Nigerian manufacturers are scrambling for cheap funds to expand operations, but lending rate remains among the topmost in sub-Saharan Africa.
Most of the funds in Nigerian banks are only accessible to manufacturers at over 20 percent, they say.
Nigeria’s monetary policy rate (MPR), which is a benchmark interest rate in the country, is 14 percent.
Compared with other countries, it is easier to see why Nigerian manufacturers are facing tough times.
The monetary policy committee (MPC) of the South Africa’s Reserve Bank met in March this year and cut interest rates by 25 basis points.
The current repo rate (central bank lending rate to commercial banks) in South Africa is now 6.5 percent, and the prime lending rate (lending rate to customers) is 10 percent.
The Reserve Bank’s MPC had earlier cut the repo rate in July 2017 by 25 basis points from 7 percent to 6.75 percent.
Similarly, Kenya Central Bank’s monetary policy committee cut the determining bank rate in late July to 9 per cent from 9.5 per cent.
BusinessDay gathered that Kenyans now borrow at an interest of 13 per cent (as against from 13.5 percent earlier) in line with the interest rate capping rule that limits lending rates to 4 percentage points above the CBR.
Zambia is one of the emerging countries in SSA and its central bank cut benchmark lending rate by 50 basis points to 9.75 percent in February this year, citing lower consumer inflation and weaker economic growth, according to Reuters.
In October 2017, the central of Ethiopia raised its benchmark interest rate to 7 percent from 5 percent.
At least the benchmark interest rate of most SSA countries have remained single digit, barring few, meaning that it is cheaper for businesses to access funds there than in Nigeria.
The Central Bank of Nigeria (CBN) has held the MPR at 14 percent for the 11th time, due chiefly to high inflation rate. Inflation rate in June 2018 was 11.23 percent. Nigeria is facing a make-or-mar general election, which will see politicians spending huge sums on campaigns and vote-buying. Analysts see this as one of the main reasons why the CBN is reluctant to cut rates.
The average borrowing rate to manufacturers in 2017 was 22.8 percent, according to data by the Manufacturers Association of Nigeria (MAN). While Nigeria has some development finance institutions, single-digit funds available for onward lending, especially to SMEs, are small. SMEs also complain of short tenor of most available funds in the country.

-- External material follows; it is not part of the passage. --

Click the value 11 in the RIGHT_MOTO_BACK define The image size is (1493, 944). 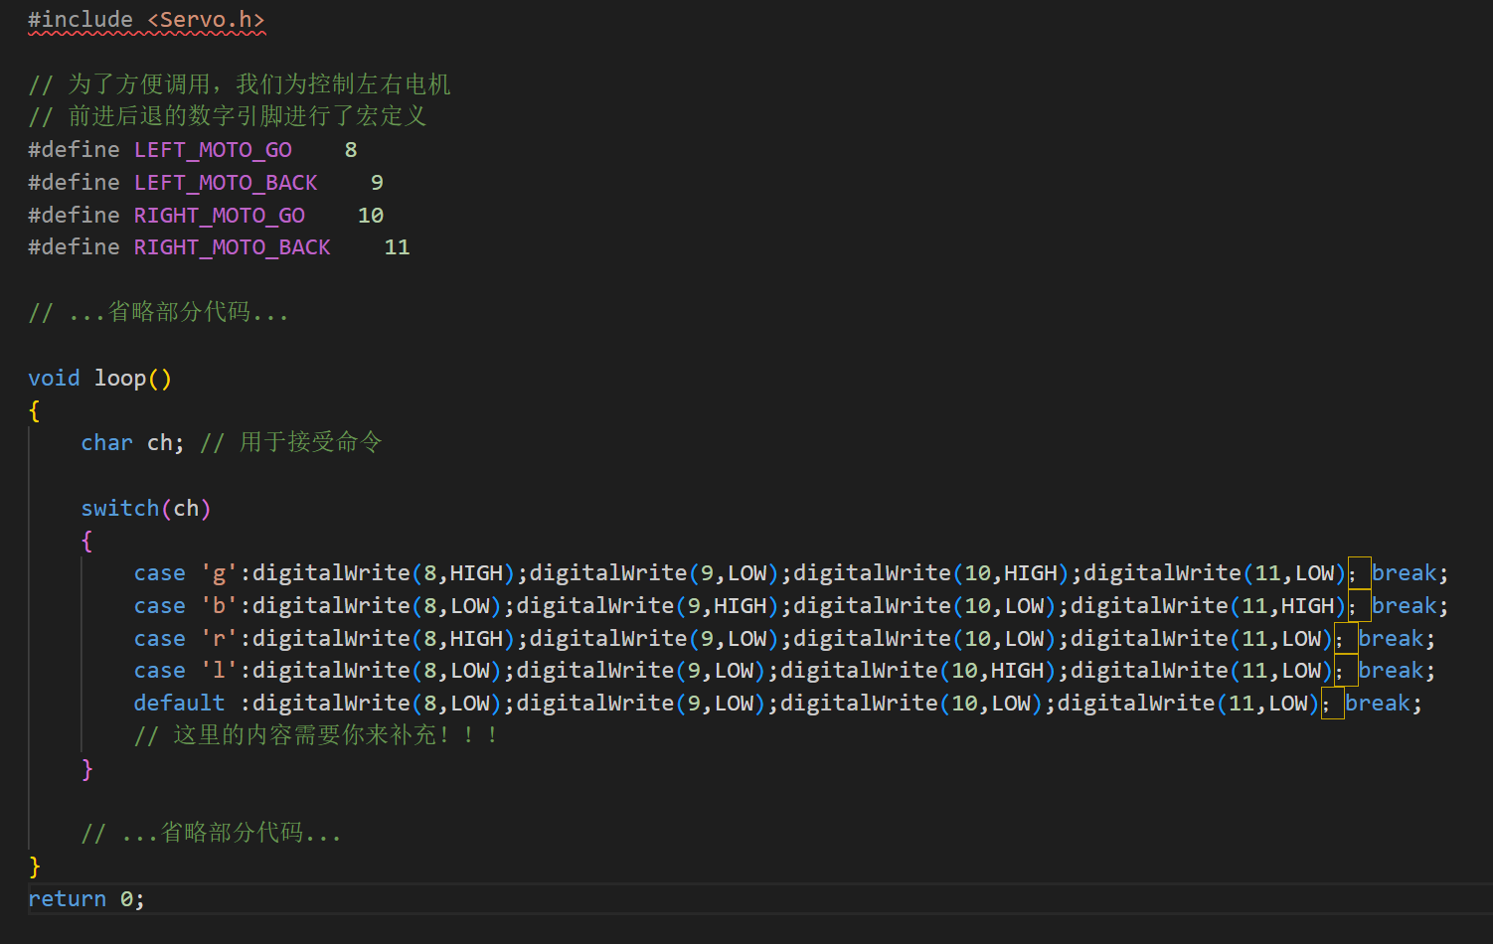(397, 247)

Bismark Rewane, CEO of Financial Derivatives Company, has been consistent on asking the CBN to cut rates to aid economic recovery for a country that just exited recession.
“No economy will grow when businesses get interest rate at a very high rate. What we need is a single-digit interest rate as manufacturers. We believe that this is what can stimulate growth,” Frank Jacobs, former president of MAN, told BusinessDay recently.
“It is important to fast-track the recapitalisation of the Bank of Industry (BoI) to enable it to meet up with huge credit demands of the industrial sector,” Jacobs said.
He said government now needs to open up access to various development funds created by the Central Bank of Nigeria (CBN) such as the N220 billion Micro, Small and Medium Enterprises Development Fund (MSMEDF) and the N300 billion Real Sector Support Facility (RSSF) by relaxing stringent conditions denying manufacturers and businesses access to these funding windows.
Babatunde Paul Ruwase, president of the Lagos Chamber of Commerce and Industry (LCCI), said the current state of the economy shows the government must prioritise stimulation of investment and growth.
“The proposition is that low interest rate will stimulate investment, impact positively on growth, create more jobs, increase income, and boost output. This would ultimately have a moderating effect on inflation,” Ruwase said.
Ikecukwu Madu, a manufacturer in Port Harcourt, said Nigeria should create a separate bank for the manufacturing sector if it is serious with boosting the fortunes of manufacturers.